* Exercise instructions
Pictures excluded, copy every record that follows exactly as it appears.

Source data:
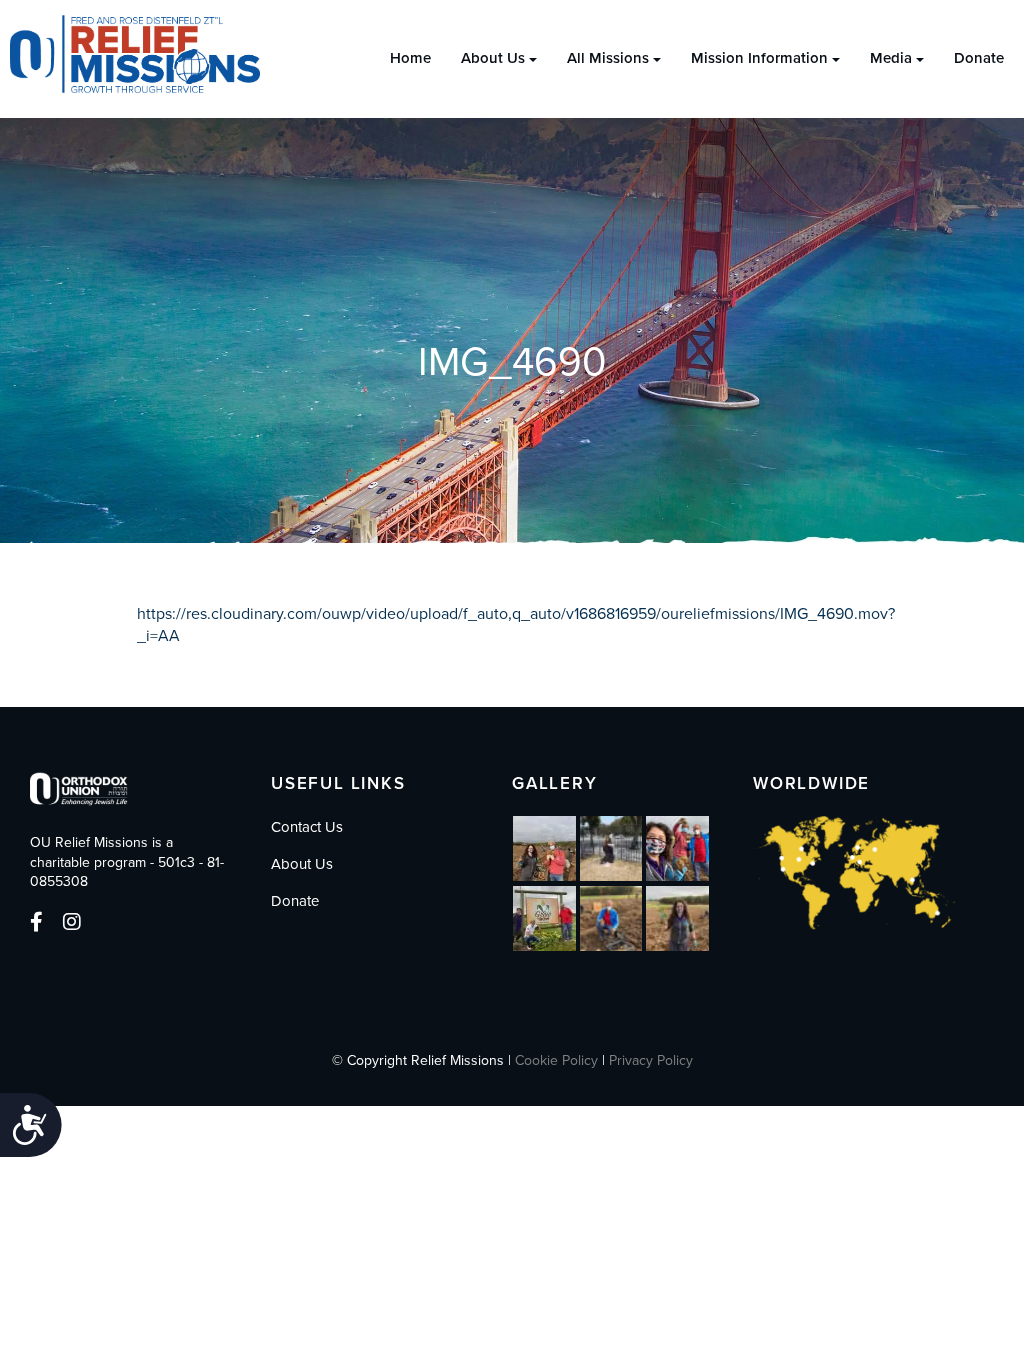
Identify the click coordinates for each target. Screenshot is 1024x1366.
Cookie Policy (556, 1060)
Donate (979, 58)
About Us (493, 58)
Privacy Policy (651, 1060)
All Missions (608, 58)
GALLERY (555, 783)
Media (891, 58)
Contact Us (307, 827)
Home (410, 58)
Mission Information (759, 58)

* Your solution
Identify the click coordinates for each target. Screenshot is 1024x1366.
Cookie Policy (556, 1060)
Donate (979, 58)
About Us (493, 58)
Privacy Policy (651, 1060)
All Missions (608, 58)
GALLERY (555, 783)
Media (891, 58)
Contact Us (307, 827)
Home (410, 58)
Mission Information (759, 58)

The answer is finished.